SAMEDI 9 janvier 2010
de 14h00 à 19h00

dans le cadre du cycle
" JEux d'écriTUre "

Animation : Régis MOULU

Auteure invitée :
Karine LEROY,
conteuse
Thème :
La syllabe obsédante

Un bagnard banal (balafré et basané) balayait le bar de la Bastille en baragouinant dans sa barbe des balivernes. De cette réinsertion, tous les badauds en étaient babas !… De la même manière, le texte qui a été produit par chacun comportait un maximum de syllabes semblables !

Pour notre écrit, ce renfort formel et très ludique est de nature à maintenir l'attention des auditeurs et crée, en plus, de l'étonnement !

Pour y mettre plus de piment, l'animateur est venu avec sa roue des syllabes ! ... ce qui a généré des combinaisons inédites
Pour stimuler et renforcer l'écriture et les idées de chacun, un support a été distribué : il portait notamment sur ce que peut véhiculer une syllabe : une énergie, une dramatisation, une inviation au rythme... Cool !

 

 

 

 

 

 



Ci-après quelques textes produits durant la
séance, notamment (dans l'ordre):

- "Dédé, Blandine et Momo" de CHRIS

- "La chasse au Dahu" de Karine LEROY

- "Un repas diabolique" de Marie-Odile GUIGNON

- "Journal de Maud Ploncru née Leaublan" de Janine NOWAK


Remarque :
TOUT LE GROUPE A TRAVAILLE AVEC LES MEMES SYLLABES. CAR, AU COURS DE LA SEANCE, A INTERVALLE REGULIER, CHACUN A TOURNE LA ROUE DES SYLLABES POUR CHANGER LA PRECEDENTE QUI AVAIT ETE TIREE. IL Y EUT AINSI :

Dé / Dè / Dê (pendant 25 minutes)
Blan (pendant 20 minutes)
Plon / Plom (pendant 20 minutes)
Meau / Mo (pendant 20 minutes)
... comme sur la photo !
Cru (pendant 20 minutes)
Leau / Lo (pendant 20 minutes)
Ne (pendant 40 minutes)


"Dédé, Blandine et Momo" de CHRIS

Dédé, un déménageur déjanté, aux deltoïdes débridés et décorés de décalcomanies dignes de bandes dessinées, s'était délecté à détrousser une dénommée Blandine, déesse désemparée, aux hanches délétères, qu'il avait découverte derrière la décharge départementale. Ils s'étaient défiés. Elle et ses décolletés plongeants sur des seins blancs comme l'albâtre, lui et ses deltoïdes troublants et accablants de prétention avaient fait trembler les sommiers de la décharge. Sans faux-semblant, ils s'étaient aimés - débuts détonants pour une idylle qui avait été le plongeon de leur vie.

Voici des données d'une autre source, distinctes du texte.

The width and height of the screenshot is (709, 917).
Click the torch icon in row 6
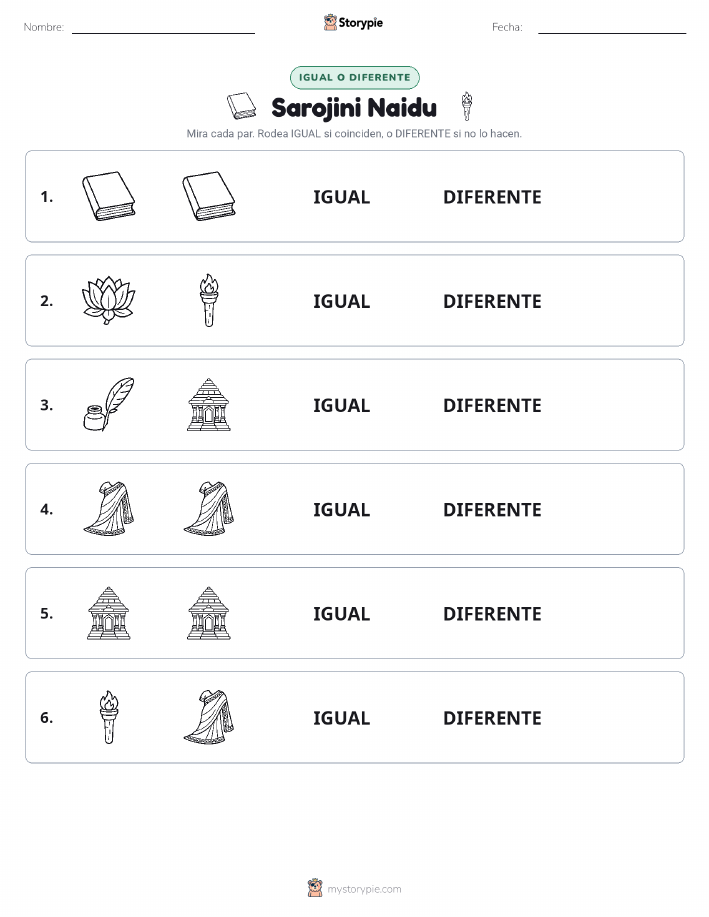(x=108, y=717)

Des travaux chez Plonq avaient offert à un plombier en pleine déprime une vue plongeante sur des ébats dont Blandine était ressortie moins blanche que le blanc d'un oeuf, Dédé moins détaché que d'ordinaire, et le plombier plus plombé qu'un ciel de plomb. Le comble du plombier étant de perdre son aplomb, le notre avait bientôt plongé sur l'occas' pour descendre plomber le camion de Dédé et la caisse de la déesse. Son nom au plombier, c'était Maurice. " Momo le Moldave " ou " Momo la Mauviette ", l'avaient ils surnommé depuis.

- Moquez-vous, moquez-vous... , maugréait-il mauve d'une rage mortifère, gare au mauvais oeil de Momo... vous ne m'aurez pas, c'est moi qui plomberai votre cercueil ! "

Entre Dédé et Blandine l'émotion n'avait pas molli, les mots d'amour moins encore ! Momo les maudissait. Eux s'en moquaient.

Bientôt, Momo, qui avait mobilisé tant de mauvais sentiments, commença à s'en mordre les doigts .Il se crut maudit et se morfondit. Le remord s'accrut. A défaut de crucifixion, il sacrifia crudités et viande crue. Cruauté vaine ! Le pardon lui manquait toujours cruellement.

Parfois, l'aube l'autorisait au repos, et dans le modeste logement où cuisait à petit feu l'os à moelle de la rédemption, il augurait de meilleurs jours sur l'autel de l'auto-flagellation, ne cessant de répéter :

Ne plus jouer les voyeurs
Ne plus mésestimer un déménageur
Ne plus lever les yeux sur une déesse
Ne plus céder à la détresse
Ne plus nuire aux amoureux
Ne plus songer à être heureux...
Blandine et Dédé avaient déserté la décharge pour une dune près d'une lagune et avaient refermé leurs persiennes pour se protéger de la haine. Ils ne les ouvraient plus qu'aux rayons de la lune.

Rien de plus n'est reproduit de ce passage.